Arachne, a series of five diptychs, is my first collaborative project with a poet.  Elisabeth Frost and I decided to allude to the style and conventions of collection and preservation, which have occupied me for many years in my work, and which dovetailed with Elisabeth’s interests in specialized language in poetry. We chose to work with spider webs as specimens. I used photographed  webs, hand-inked text, penciled notations, red-bordered labels, and a surface that ‘impersonates’ specimen paper with stains and imperfections. Elisabeth's text reflects descriptive taxonomy that is part of a preserved specimen, including genus, species, measurements, and Latin terminology. 
          
            We explore text and image as integral to one another, creating multiple dialogues:  between hand-writing as scientific notation and as poetic/lyric phrase; between hand-writing as trace (partially erased) and the web as visual/glyphic trace; and between scientific and lyric ways of understanding the phenomenon before us – including [in 0005], the myth of Arachne, whose acts of creation our work also honors.

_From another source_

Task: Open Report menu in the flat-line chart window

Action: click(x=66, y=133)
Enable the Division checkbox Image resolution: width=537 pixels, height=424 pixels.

                                                                                   
                                                                                                            
 
Montreal Danse:  Furies, 2008

Kathy Casey, Artistic Director
 
 
In conjunction with my retrospective exhibition, Field Notes, at Western Gallery in Bellingham, Washington, I was asked to work with Kathy Casey, Artistic Director of Montreal Danse, whose company was performingFuries Alpha 1/24 (The Monsters Within) in the gallery just prior to the opening of the show.  We wanted to find a way of visually and conceptually integrating the performance with the works on exhibit. To this end,  I altered existing photographic images in Photoshop to make large digital prints on tissue and kraft papers--"trash" that was installed in the entrance to the performance area and in the set, along with bones that I had collected over the years.  Sarah Clark-Langager, Director of Western Gallery, states, ". . .Kornberg's photographs and Montreal Danses' performance resonate with order and chaos, move back and forth along the lines of control and lack of control, and flutter between despair and hope."